Business performance standards are defined as indicators aimed at evaluating a business’s work, size, and efficiency. These standards are set internally by business management, or externally by other bodies such as governments or service providers.
Now, you know the definition of business performance standards. Therefore, the remainder of the article will introduce these standards in more detail. Let’s go.
The difference between business performance standards and key performance indicators (KPIs)
Key Performance Indicators (KPIs) are the indicators that the organization sets itself as targets for reaching them. Whereas, business experts or third parties, outside the organization, set the BPS.
Therefore, organizations use business performance standards as an external benchmark to monitor the level of performance within them.
Mostly, governments and agencies set BPS to evaluate organizations. For example, the stock market uses these standards to evaluate companies and determine whether or not they will accept those companies to operate in the stock market.
In some cases, organizations set KPIs in order to reach certain BPS. This, to obtaining a specific evaluation from the governments or meeting some requirements for obtaining loans from banks, as an example.
In conclusion, the primary difference between KPIs and BPS is: The organization defines KPIs as the internal goals for its use. As for BPS, external parties such as governments and various institutions set it as a standard for organizations to obtain a certain advantage.
Examples of business performance standards
The standards are different and varied. Also, these standards differ from one field to another. For example, the stock market sets certain standards for companies to enter the market. On the other hand, these standards differ from the standards set by banks for granting loans.
Therefore, we will give examples according to the fields of business.
Online Ad companies
Advertising companies on the Internet, this type of company displays ads on blogs and various sites.
Every company or individual who owns a blog or website makes a request to register with the advertising companies. These companies set specific standards for acceptance of these sites.
Ezoic Ad company needs the website traffic to be at least 10,000 pageview/month mark. While Adthrive Company only approves sites once they reach 100,000 pageview/month.
For example, the stock market administration determines specific standards for companies wishing to work in the stock exchange.
Listing requirements are a set of business performance standards, and other indicators, which a company must meet before listing. For example, NASDAQ standards are the following:
- Shareholders Equity of at least $2,000,000.

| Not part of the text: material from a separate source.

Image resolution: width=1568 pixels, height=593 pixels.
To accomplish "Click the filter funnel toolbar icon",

- At least 100,000 shares of public float.
- A minimum of 300+ shareholders.
- Total assets of $4,000,000.
- At least two market makers.
- $3 minimum bid price of the company stock.

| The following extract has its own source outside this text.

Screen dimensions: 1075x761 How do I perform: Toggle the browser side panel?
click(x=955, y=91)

- Public float market value of $1,000,000.
As you can see in the previous paragraphs, how the standards of business performance differed from one area to another.
The standards are an effective way to evaluate organizations.
Business performance standards can be defined as indicators that can be used to evaluate and correct the level of business performance within organizations. These indicators define some of the values and levels that must be reached in order to gain acceptance from governments or other institutions.
The difference between KPIs and BPIs: The KPIs are set by the organization as its internal goals. on other hand, the BPS are placed by external parties such as governments and various institutions, as a requirement for something.